Circular nº 10

Madrid, 6 de marzo de 2026

Circular Nº 10

«Unidos en Cristo, creciendo en el amor.
Celebramos nuestra fiesta con fe, unidad y esperanza.»

Mis queridas Hermanas en el Carmelo:

          ¡Que la paz, la alegría y el amor del Señor rebosen en nuestro corazón!

     Hoy, 6 de marzo, celebramos con profunda gratitud una solemne fiesta para conmemorar los 135 años de la FUNDACIÓN DE NUESTRA CONGREGACIÓN, recordando aquel día en que las ocho Hermanas fundadoras vistieron el hábito carmelita. Con gratitud por la fidelidad de nuestro Dios, celebramos hoy un año más de gracia y propósito, sirviendo al Señor con amor y unidad. ¡FELICIDADES, Hermanas! Que Jesús bendiga nuestros buenos propósitos de serle fieles a nuestra consagración hasta la muerte.

     En esta ocasión tan especial, os invito a todas a reflexionar y a vivir con renovado fervor el anhelo de nuestra Madre Elisea, quien expresó con profundo amor:

          «Y lo que más me complace es el pensar que en nuestra
Congregación no faltan medios para adquirir la santidad; y estos los
encontraréis en el fiel cumplimiento de nuestras Constituciones.
Y como estas no nos obligan a grandes mortificaciones, nuestra
santidad debemos basarla en la humildad más profunda, y que esta
no sea teórica, sino práctica. Animémonos muy de veras al propio
cumplimiento de nuestros deberes y esperamos de Jesús la gran
recompensa» . (Cf. Carta n.° 41 según la Positio).

     Este mes, celebramos dos eventos significativos para nuestra Congregación dentro de la SANTA CUARESMA que estamos viviendo: El aniversario de la fundación de la Congregación y fiesta de San José, nuestro Patrón; son unos momentos propicios para reflexionar sobre nuestra vocación cristiana y el compromiso con el Carisma Carmelita que nos une. Que la conmemoración de San José, el ejemplo de vida interior y del constante servicio a Jesús y a María, nos motive a seguir su ejemplo: crecer en los lugares donde la voluntad de Dios nos ha puesto, saber escuchar y obedecer silenciosamente al plan de Dios.

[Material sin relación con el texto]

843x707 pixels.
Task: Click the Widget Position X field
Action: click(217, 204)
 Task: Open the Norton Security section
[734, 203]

Acogemos con gran deseo y apertura de corazón el mensaje del Santo Padre León XIV para la Cuaresma de 2026 sobre el tema «Escuchar y ayunar para la conversión». Nos entrenamos en el arte de escuchar como primer signo de relación que nos capacite a oír el clamor de los que sufren. Procuremos, pues, vivir el sentido verdadero del ayuno, ordenando los «apetitos interiores» y viviendo «la austeridad de vida», uno de los rasgos específicos del legado espiritual de Madre Elisea (Cf. Const. art.3). Apoyémonos mutuamente a practicar el ayuno de palabras hirientes. Abstengámonos de calumnias, juicios inmediatos y críticas y mucha prudencia en las redes sociales para cultivar la amabilidad.

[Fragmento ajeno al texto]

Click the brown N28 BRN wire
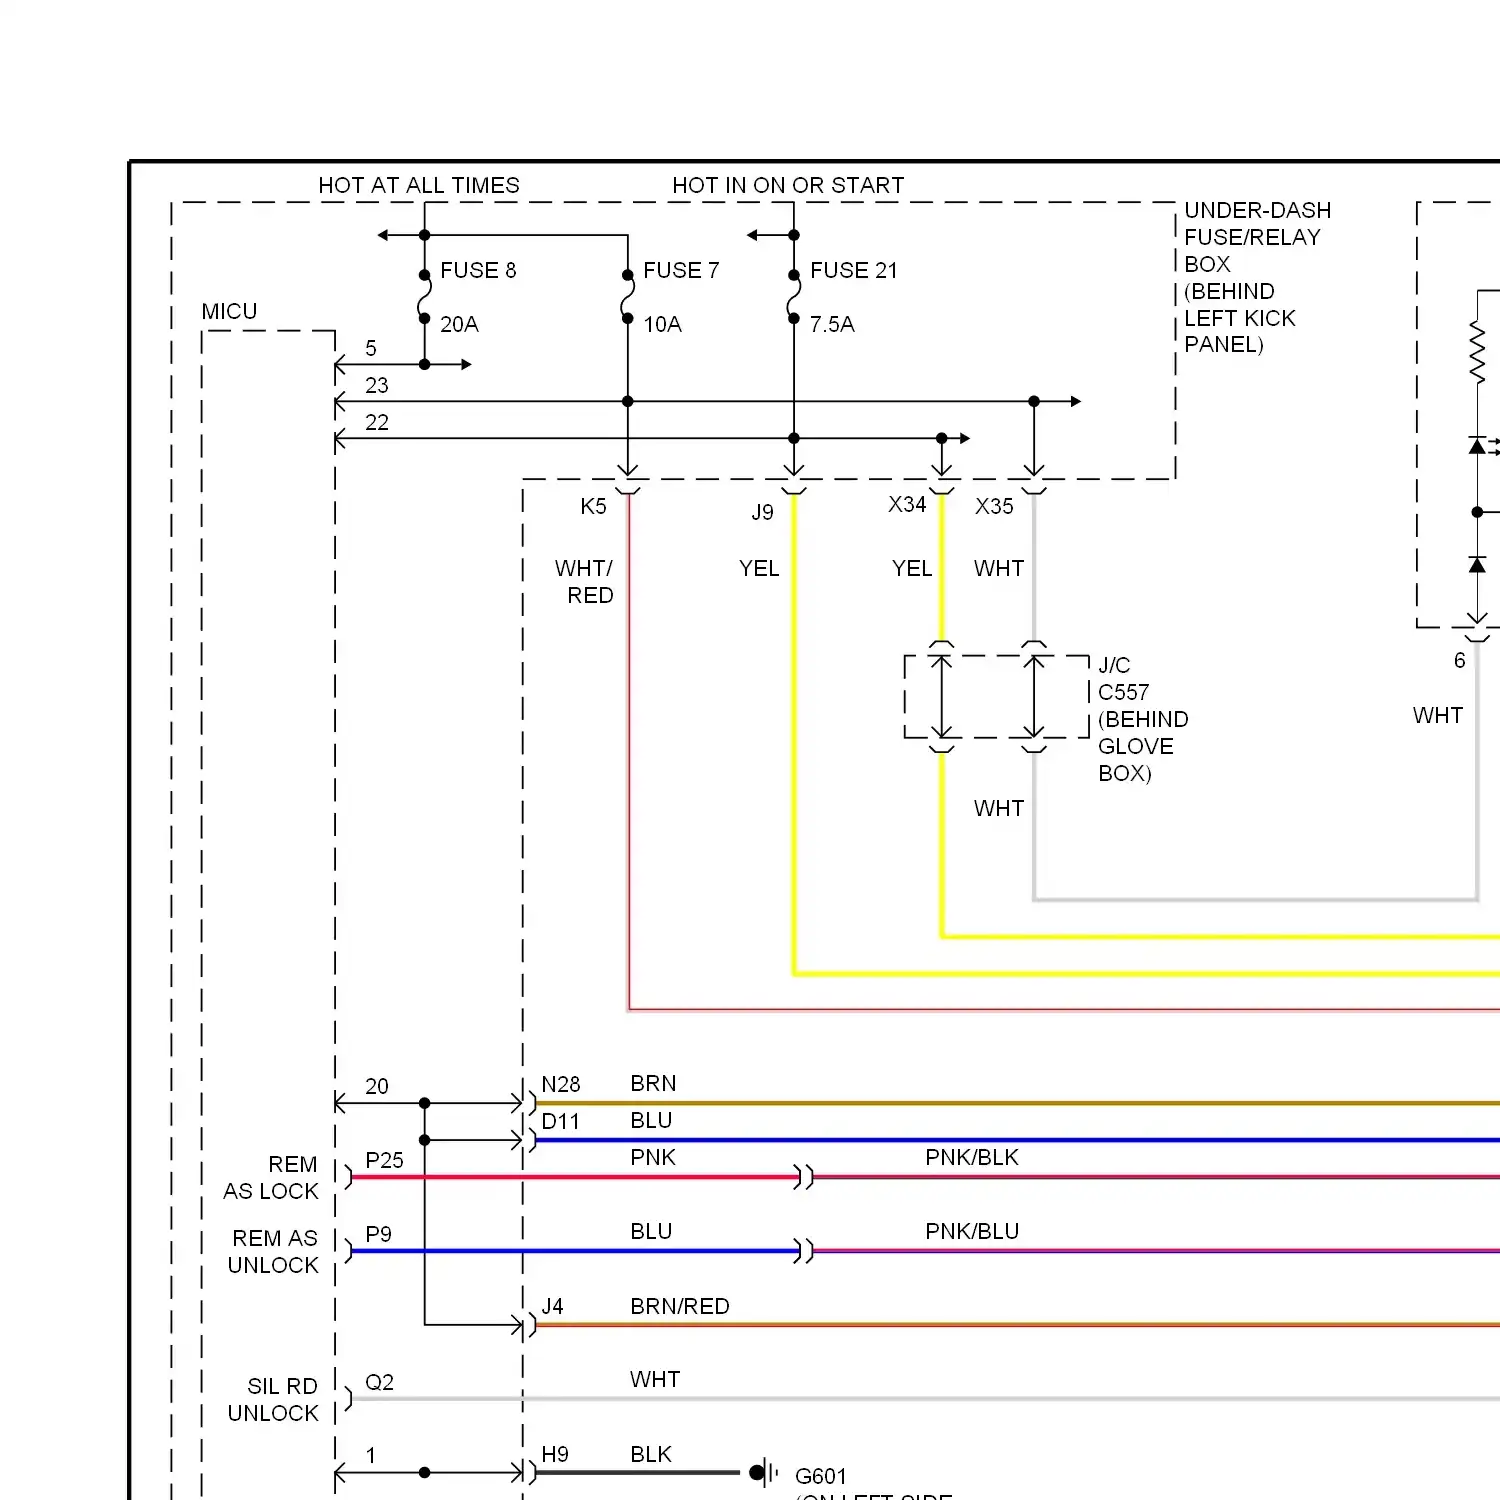The height and width of the screenshot is (1500, 1500). pyautogui.click(x=1000, y=1103)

     Queridas hermanas, pidamos la gracia de vivir una Cuaresma que afine nuestro oído para escuchar a Dios y a los más necesitados. Que nuestro ayuno alcance también a nuestra lengua, de modo que disminuyan las palabras que hieren y crezca el espacio para oír la voz de los demás. Y comprometámonos a que nuestras comunidades sean lugares donde el grito de quienes sufren encuentre acogida, consuelo y esperanza.

     Os invito a unirnos a nuestra acción de gracias por tantos años de entrega, vocación y vida compartida con las Hermanas que este año celebran su Año Jubilar de bodas de diamante, oro y plata de Profesión Religiosa:

          Hna. Magdalena Burillo López celebra sus 75 años;
Hnas. Isabel Gálvez Muñoz, María Pérez Carrión, Ana Mercedes Sirí
Rodríguez, celebran sus 50 años;
Hnas. Martina Ewa Topu, Rosa Tilman Gonçalves, M.ª Magdalena
Mendes, M.ª Carmen Sánchez Mesa, celebran sus 25 años.

     Gracias, Hermanas, por vuestras respuestas de fidelidad y por vuestro compromiso de amor a Jesucristo. Os deseo que siempre estéis a la escucha de Jesús para que seáis contadas entre las vírgenes prudentes y que sigáis estando contentas en vuestra entrega. Dios nos bendice con vuestro testimonio y perseverancia.

     Que este tiempo de Cuaresma sea para nosotras un verdadero camino de renovación interior y esperanza, y que la gloriosa PASCUA DE LA RESURRECCIÓN llene nuestra vida de luz, alegría y la paz que solo Cristo puede dar.

          Con todo mi cariño y oración.